Striking air traffic controllers who want back on the government payroll -- even if they apply for jobs as clerks, carpenters, technicians or gardeners -- are going to have a very rough time, and a long wait for clearance to land.
The Office of Personnel Management, with the blessings of the White House, is working on guidelines to federal agencies that will instruct them to flag, for special handling, applications from anyone who has worked as an air traffic controller, regardless of when it was.
Instead of making an on-the-spot decision whether to hire the individual, as is the case with most federal jobs, agencies will be required to send applications from ex-controllers to the OPM.

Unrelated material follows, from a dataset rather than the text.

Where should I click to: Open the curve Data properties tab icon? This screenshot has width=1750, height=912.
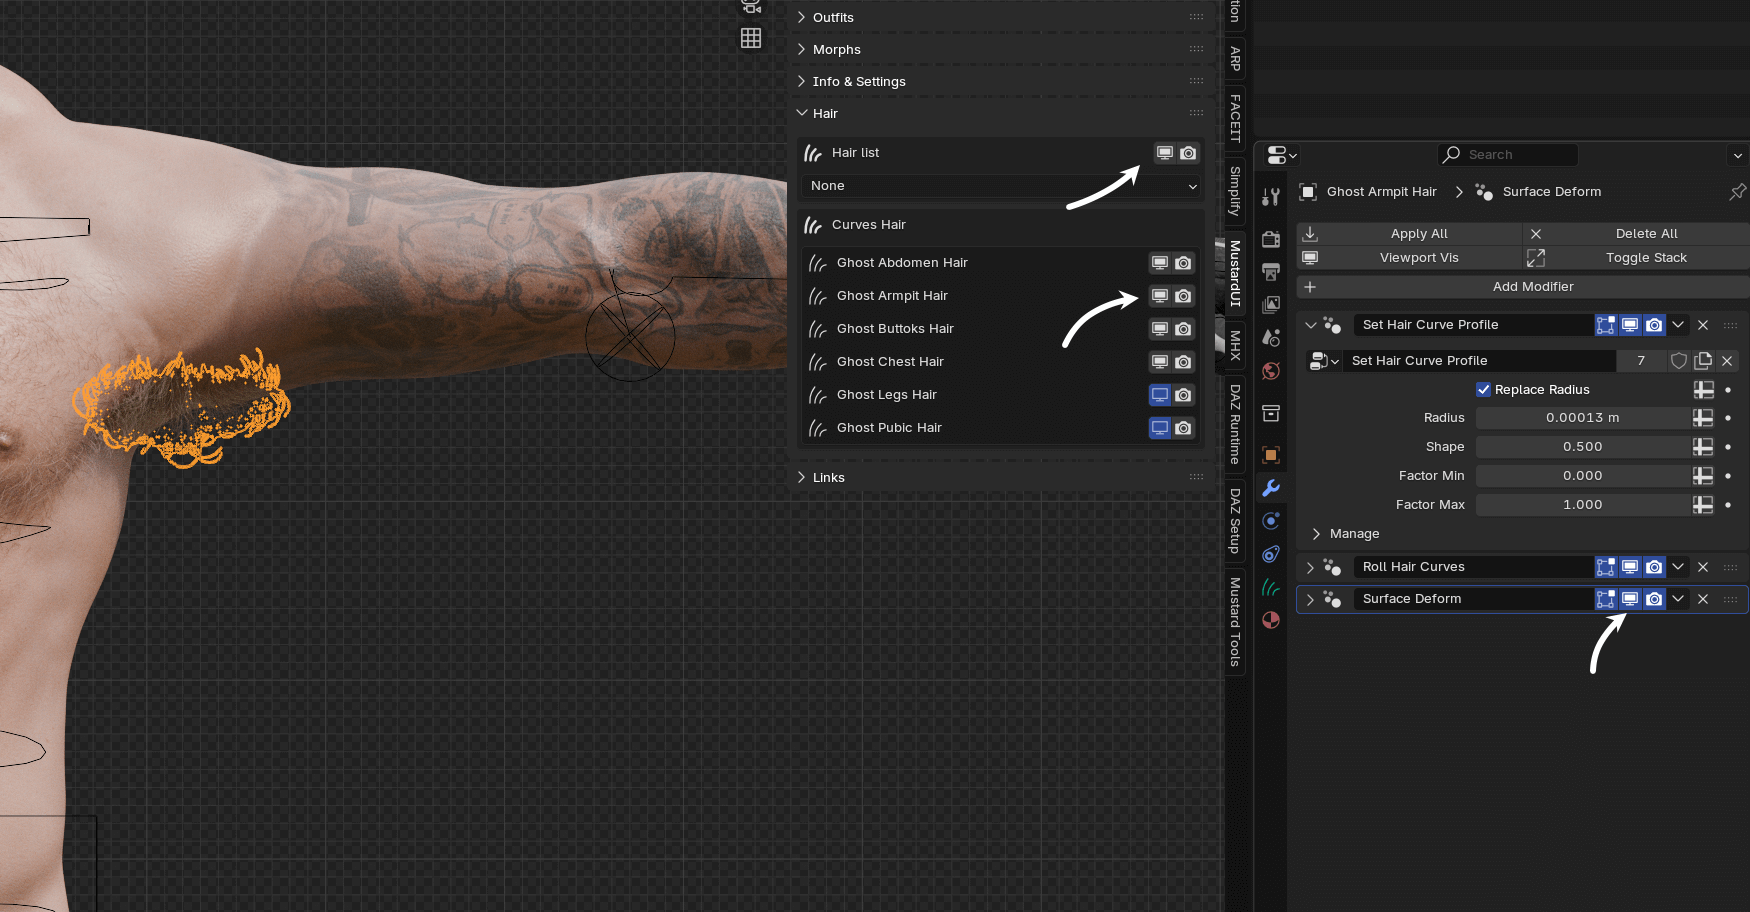coord(1271,587)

OPM investigators will check the application to make sure the former controller was not actively involved in the strike, before sending it back to the agency where the former controller is applying for work. It is possible that some striking controllers eventually may be allowed to return to federal employment if they can prove that they were forced into joining the walkout, according to government officials.
The special handling directive aimed at ex-controllers will come in the form of an insert to the Federal Personnel Manual.

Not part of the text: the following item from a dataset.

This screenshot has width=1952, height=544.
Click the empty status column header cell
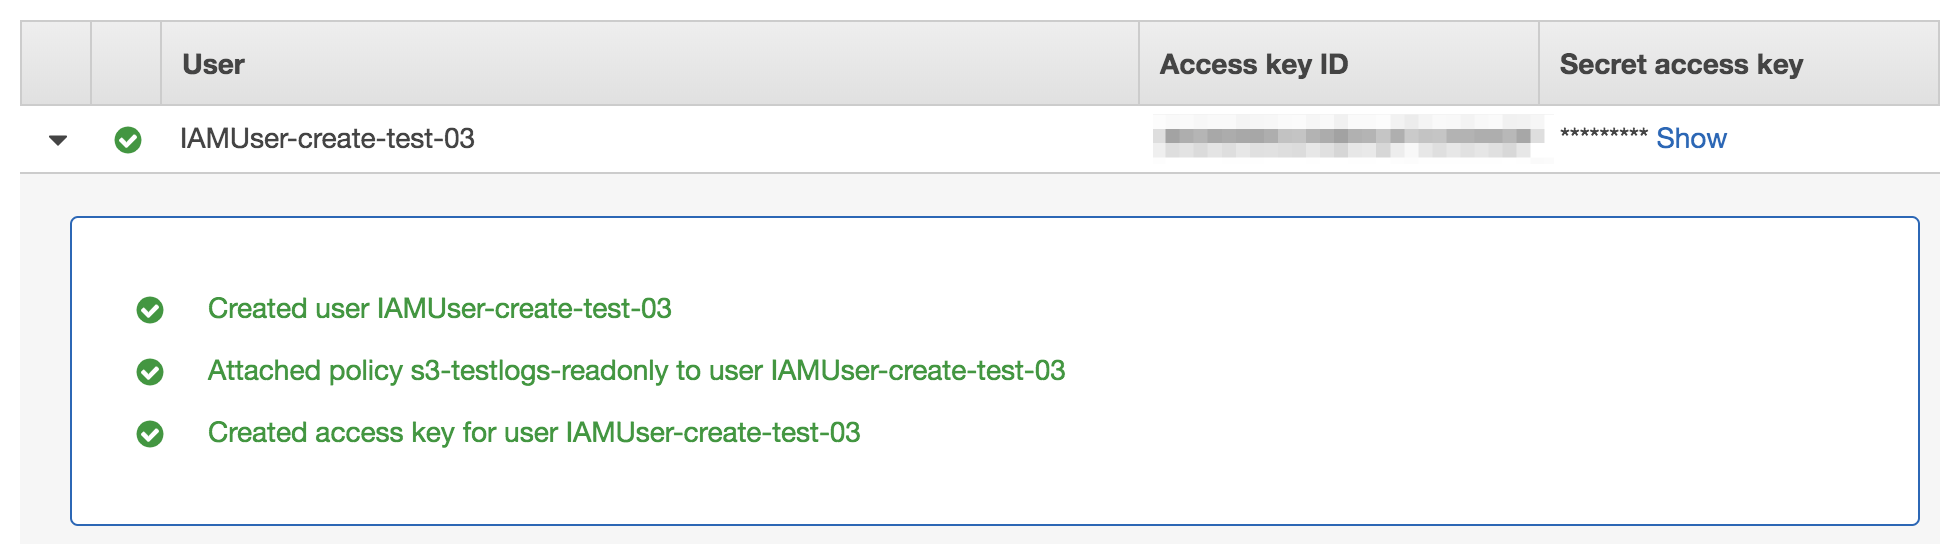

Federal officials, so far, have taken a hard line with striking air traffic controllers. In August, President Reagan -- after giving controllers 48 hours to return to work -- set in motion the machinery that resulted in about 12,000 controllers (most of them members of the Professional Air Traffic Controllers Organization) being fired. PATCO has sought to return to the bargaining table, but the government has moved to decertify the militant AFL-CIO union as the bargaining agent for FAA controllers. A decision on the decertification is in the works before the Federal Labor Relations Authority. Insiders say the decision will be out next week.
If PATCO is decertified, other unions will be free to come in and attempt to organize remaining controllers. Although most federal and postal unions have been solid in their support of PATCO -- they have donated thousands of dollars to the families of strikers and lent lawyers to help PATCO fight court cases -- a couple are prepared to move into the void. Some non-federal unions -- including some big-name outfits with tough reputations -- also are interested in organizing controllers who are among the best-paid workers in government.